Inexpensive fiber-optic cables could help future Moon missions by detecting moonquakes

The optical fibers that are used on Earth for high-speed data transmission for the Internet and other telecommunication purposes may push moon missions on the road to success. They can be used to record moonquakes, claims a research team at the Los Alamos National Laboratory. This offers an easy way to capture lunar seismic data that will benefit future crewed missions to the Moon and rover-based explorations. The researchers describe their findings in two recent papers.

“The moon has a lot of seismic activity, but deploying traditional seismic sensors like seismometers is extremely difficult and costly,” said co-author Carly M. Donahue, a scientist at Los Alamos National Laboratory, in a statement. “Fiber-optic cables are lightweight, robust, and inexpensive, so we wondered: Could they be used on the surface of the moon to detect seismic activity there?” The slowly moving tectonic plates, when collide, trigger quakes on Earth. But that's not the case with the Moon. Our planet's gravitational pull, extreme difference between day and night temperatures and meteorites’ impacts cause moonquakes. The daytime temperatures can cross 200 degrees Fahrenheit and nighttime temperatures plummet below minus-200 degrees. This causes the lunar surface to expand and then contract, inducing small, shallow quakes. Although the quakes are small, they linger on the Moon before fading out. “The moon doesn’t dissipate energy well,” Donahue said. “It takes a very long time for the seismicity to die down.” Seismic data can also unravel some secrets, such as the composition of the lunar core and whether it has any faults.

In the 1960s and 70s, astronauts on five Apollo missions planted seismometers on the Moon. Those devices beamed back lunar seismic data to ground stations on Earth until 1977. Despite being hailed for their ability to detect surface shaking, they have limited capacity. “Seismometers sit in one location and are good at collecting data from that one site. But what about further away?” Donahue said. “We wanted to know if it would be possible to use a robot or rover to launch fiber-optic cables across many kilometers on the surface of the moon without burying them and still get useful data.” She added, “If so, it would be a much cheaper, more efficient way to gather data without requiring an astronaut to travel long distances to install sensors or the extensive on-site support systems used during the Apollo missions.” 

Donahue and her colleagues wanted to probe whether the burial depth of fiber optics affects the signal transmission through such cables on the Moon. On Earth, the cables must be under the soil because even slowly moving winds shake the fiber. This makes it difficult to extract data from the wind-generated noise. But the Moon has a very thin atmosphere. This creates less noise and better signal quality, even when the cables are placed on the lunar surface. In a study published in the journal Icarus, the researchers investigated the potential of the optical fibers by burying them in simulated lunar regolith in an indoor lab at Los Alamos.

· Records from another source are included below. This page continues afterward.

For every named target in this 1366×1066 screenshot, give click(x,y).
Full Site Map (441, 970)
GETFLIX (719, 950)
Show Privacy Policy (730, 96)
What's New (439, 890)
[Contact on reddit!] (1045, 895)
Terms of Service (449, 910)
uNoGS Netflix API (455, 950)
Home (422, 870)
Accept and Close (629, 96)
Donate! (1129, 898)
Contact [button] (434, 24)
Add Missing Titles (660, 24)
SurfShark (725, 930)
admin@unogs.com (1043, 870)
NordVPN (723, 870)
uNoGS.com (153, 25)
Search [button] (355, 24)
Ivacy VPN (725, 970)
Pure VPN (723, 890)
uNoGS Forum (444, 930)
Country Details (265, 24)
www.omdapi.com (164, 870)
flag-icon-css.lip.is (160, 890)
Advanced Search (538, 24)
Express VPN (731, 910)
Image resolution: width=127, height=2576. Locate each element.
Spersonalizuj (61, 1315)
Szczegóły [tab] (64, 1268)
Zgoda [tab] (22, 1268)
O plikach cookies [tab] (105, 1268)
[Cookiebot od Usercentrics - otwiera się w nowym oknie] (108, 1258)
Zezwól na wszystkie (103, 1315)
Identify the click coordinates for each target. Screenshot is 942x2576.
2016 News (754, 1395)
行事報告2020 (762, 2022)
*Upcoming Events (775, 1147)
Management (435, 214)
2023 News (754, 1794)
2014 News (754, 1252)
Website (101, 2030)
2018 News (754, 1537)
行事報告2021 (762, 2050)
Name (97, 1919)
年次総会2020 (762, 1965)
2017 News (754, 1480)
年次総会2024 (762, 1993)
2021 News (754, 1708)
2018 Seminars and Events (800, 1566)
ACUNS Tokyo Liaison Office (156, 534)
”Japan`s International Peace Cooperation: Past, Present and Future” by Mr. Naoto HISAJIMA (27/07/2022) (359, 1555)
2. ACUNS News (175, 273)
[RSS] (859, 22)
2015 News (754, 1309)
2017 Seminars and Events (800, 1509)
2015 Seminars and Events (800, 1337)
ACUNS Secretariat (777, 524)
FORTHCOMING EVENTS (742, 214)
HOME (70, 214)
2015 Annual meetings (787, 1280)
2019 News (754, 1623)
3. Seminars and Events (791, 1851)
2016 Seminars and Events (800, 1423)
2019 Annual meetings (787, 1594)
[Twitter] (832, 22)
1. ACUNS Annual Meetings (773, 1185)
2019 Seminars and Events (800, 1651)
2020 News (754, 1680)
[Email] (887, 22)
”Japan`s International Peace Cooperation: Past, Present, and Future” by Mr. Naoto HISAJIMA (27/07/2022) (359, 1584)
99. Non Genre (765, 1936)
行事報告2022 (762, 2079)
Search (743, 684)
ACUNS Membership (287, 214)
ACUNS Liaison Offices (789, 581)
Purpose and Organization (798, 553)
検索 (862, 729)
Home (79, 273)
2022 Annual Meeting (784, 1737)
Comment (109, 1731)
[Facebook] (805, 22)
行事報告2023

They did this to minimize noise. The sensors attached to the cables recorded four regional earthquakes and simulated seismic waves, proving that burial depth didn’t affect the clarity of the signal. “This told us that fiber optics would be useful to deploy on the Moon, but we wanted to know how best to deploy them and to understand the physics behind it,” Donahue said. 

Next, the onus is on the researchers to choose the right kind of cables that can be laid on the lunar surface. Analysis, published in Earth and Space Science, shows that stiffer, thicker cables and continuous ground contact improved signal strength. She noted, however, that “greater thickness adds more weight, which is always a consideration in spaceflight. “This information allows us to reasonably assess the trade-offs.” 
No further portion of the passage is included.